Git Mailing List Archive on lore.kernel.org
 help / color / Atom feed
From: Jeff King <peff@peff.net>
To: git@vger.kernel.org
Subject: [PATCH 0/9] saner xdiff hunk callbacks
Date: Fri, 2 Nov 2018 02:31:56 -0400
Message-ID: <20181102063156.GA30252@sigill.intra.peff.net> (raw)

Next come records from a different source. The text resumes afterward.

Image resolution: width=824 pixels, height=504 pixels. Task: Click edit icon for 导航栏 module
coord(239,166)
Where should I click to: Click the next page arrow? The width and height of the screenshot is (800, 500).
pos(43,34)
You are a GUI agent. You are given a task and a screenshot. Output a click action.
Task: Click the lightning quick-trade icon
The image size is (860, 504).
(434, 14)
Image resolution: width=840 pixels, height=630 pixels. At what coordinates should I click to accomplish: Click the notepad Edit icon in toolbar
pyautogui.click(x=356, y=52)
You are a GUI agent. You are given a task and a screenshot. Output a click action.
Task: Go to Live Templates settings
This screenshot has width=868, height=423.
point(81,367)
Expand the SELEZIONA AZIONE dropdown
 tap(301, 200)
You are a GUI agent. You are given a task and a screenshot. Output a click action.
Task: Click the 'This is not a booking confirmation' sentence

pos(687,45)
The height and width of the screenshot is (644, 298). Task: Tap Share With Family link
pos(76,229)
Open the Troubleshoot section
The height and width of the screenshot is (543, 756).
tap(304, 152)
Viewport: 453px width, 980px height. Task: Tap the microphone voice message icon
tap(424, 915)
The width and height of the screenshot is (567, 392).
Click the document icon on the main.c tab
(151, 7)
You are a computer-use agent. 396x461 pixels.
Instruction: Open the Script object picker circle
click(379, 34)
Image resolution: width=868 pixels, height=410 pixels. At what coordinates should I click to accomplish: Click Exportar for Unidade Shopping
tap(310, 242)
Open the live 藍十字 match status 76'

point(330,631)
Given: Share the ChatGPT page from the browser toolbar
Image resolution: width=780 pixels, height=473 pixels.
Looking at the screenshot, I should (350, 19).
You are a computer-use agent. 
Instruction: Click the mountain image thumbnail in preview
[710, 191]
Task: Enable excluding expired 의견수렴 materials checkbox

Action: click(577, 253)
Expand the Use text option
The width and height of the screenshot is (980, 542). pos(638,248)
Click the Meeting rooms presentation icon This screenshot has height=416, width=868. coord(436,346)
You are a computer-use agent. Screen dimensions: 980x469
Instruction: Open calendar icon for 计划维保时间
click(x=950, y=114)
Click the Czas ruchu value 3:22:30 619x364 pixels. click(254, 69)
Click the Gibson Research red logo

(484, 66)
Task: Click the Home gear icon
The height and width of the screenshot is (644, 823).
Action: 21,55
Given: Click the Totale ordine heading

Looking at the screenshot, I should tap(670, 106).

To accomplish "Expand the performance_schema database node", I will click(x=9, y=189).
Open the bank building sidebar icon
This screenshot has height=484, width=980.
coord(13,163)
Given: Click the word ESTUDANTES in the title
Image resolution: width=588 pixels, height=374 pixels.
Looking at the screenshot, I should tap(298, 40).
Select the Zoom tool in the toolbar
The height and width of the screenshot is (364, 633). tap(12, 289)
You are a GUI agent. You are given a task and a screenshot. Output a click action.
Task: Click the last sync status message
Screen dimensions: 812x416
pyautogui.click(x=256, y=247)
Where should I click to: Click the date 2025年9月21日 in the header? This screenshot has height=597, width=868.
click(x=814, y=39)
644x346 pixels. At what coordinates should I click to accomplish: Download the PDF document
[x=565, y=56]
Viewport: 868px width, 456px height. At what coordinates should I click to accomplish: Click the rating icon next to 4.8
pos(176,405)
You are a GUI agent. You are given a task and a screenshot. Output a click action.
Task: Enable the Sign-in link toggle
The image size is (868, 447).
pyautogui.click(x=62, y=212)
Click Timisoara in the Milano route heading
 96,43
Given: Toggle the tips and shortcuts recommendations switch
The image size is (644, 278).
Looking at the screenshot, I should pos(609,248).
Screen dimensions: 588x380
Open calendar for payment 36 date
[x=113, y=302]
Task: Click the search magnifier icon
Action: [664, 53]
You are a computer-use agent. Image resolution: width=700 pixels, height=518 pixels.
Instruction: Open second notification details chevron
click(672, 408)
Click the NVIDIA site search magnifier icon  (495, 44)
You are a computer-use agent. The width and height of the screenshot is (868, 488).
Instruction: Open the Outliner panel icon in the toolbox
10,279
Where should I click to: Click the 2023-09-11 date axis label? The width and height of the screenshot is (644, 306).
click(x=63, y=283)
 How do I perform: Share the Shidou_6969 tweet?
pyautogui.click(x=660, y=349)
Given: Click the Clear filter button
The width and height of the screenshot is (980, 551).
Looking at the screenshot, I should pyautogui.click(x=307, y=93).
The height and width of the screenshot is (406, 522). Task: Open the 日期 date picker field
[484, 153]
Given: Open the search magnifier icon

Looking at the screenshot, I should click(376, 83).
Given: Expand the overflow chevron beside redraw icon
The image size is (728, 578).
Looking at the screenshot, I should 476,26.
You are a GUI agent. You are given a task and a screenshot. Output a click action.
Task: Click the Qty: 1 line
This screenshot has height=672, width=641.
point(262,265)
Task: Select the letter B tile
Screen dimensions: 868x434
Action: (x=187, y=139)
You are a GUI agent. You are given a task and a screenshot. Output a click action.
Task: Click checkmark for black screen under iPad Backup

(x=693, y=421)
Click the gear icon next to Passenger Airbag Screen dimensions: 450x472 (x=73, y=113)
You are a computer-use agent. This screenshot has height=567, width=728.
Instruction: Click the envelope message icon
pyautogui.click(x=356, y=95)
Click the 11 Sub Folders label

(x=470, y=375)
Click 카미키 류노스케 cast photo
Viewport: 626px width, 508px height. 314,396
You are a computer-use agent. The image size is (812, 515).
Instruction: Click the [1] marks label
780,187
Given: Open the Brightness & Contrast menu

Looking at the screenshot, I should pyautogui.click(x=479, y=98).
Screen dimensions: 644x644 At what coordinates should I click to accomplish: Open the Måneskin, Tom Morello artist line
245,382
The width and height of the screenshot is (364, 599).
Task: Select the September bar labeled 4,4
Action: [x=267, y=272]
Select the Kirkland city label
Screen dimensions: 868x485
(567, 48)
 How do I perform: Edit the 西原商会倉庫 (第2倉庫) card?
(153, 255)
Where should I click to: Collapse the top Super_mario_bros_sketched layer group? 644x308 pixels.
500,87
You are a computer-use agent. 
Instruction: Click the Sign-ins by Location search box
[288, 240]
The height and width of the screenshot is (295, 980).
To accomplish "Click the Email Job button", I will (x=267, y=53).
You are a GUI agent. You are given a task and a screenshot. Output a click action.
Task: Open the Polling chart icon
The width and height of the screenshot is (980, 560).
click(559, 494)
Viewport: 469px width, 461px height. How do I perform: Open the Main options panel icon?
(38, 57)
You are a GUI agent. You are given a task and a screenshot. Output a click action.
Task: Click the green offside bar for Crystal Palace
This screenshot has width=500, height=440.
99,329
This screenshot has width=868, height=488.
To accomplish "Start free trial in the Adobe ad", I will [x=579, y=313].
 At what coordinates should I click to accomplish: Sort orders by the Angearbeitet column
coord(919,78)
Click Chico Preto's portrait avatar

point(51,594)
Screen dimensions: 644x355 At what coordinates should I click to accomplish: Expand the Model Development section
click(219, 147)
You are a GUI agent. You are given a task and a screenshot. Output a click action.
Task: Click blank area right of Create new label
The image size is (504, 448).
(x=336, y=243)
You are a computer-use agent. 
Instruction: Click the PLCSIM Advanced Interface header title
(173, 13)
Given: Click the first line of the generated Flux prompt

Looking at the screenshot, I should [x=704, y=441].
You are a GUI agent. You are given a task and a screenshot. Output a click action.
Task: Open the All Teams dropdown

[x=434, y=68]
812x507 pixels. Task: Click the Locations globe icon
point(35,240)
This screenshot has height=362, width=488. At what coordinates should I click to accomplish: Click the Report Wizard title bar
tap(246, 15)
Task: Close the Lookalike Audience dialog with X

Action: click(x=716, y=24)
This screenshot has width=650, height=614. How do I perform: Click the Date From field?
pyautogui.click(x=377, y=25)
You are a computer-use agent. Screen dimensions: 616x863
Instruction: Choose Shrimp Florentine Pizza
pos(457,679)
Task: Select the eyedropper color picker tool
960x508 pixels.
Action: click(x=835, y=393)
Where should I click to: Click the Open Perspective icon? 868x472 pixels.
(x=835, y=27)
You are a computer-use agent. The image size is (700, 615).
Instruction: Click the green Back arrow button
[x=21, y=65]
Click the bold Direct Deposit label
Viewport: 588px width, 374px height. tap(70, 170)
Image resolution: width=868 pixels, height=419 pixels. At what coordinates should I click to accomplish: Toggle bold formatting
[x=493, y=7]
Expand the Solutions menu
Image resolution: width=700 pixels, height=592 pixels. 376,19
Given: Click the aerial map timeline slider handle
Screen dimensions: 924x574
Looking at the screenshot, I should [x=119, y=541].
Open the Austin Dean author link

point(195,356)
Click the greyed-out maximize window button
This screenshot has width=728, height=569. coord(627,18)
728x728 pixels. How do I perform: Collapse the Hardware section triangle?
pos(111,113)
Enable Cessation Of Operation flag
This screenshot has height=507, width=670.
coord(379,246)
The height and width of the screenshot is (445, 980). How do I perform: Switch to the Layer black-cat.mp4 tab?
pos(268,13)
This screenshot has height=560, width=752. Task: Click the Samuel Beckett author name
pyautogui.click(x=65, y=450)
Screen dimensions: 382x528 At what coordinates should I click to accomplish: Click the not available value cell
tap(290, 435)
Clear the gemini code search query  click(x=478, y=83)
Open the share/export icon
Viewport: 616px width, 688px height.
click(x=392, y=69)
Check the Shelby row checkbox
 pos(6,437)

As part of my -Wunused-parameter hunt, I noticed that parse_hunk_header()
can read out-of-bounds in the array it is given. But it turns out not to
be a big problem because we only ever use it to parse lines that xdiff
has just generated.

This is fixable, and I'll show my patch to do so at the end of this
email. But it seems rather silly that we have xdiff generate a string
just so that we can parse it from within the same process. So instead I
improved the xdiff interface to pass the actual integers out, made use
of it as appropriate, and then in the final patch we can just drop the
buggy function entirely.

So that's this series, which I think is the better fix:

  [1/9]: xdiff: provide a separate emit callback for hunks
  [2/9]: xdiff-interface: provide a separate consume callback for hunks
  [3/9]: diff: avoid generating unused hunk header lines
  [4/9]: diff: discard hunk headers for patch-ids earlier
  [5/9]: diff: use hunk callback for word-diff
  [6/9]: combine-diff: use an xdiff hunk callback
  [7/9]: diff: convert --check to use a hunk callback
  [8/9]: range-diff: use a hunk callback
  [9/9]: xdiff-interface: drop parse_hunk_header()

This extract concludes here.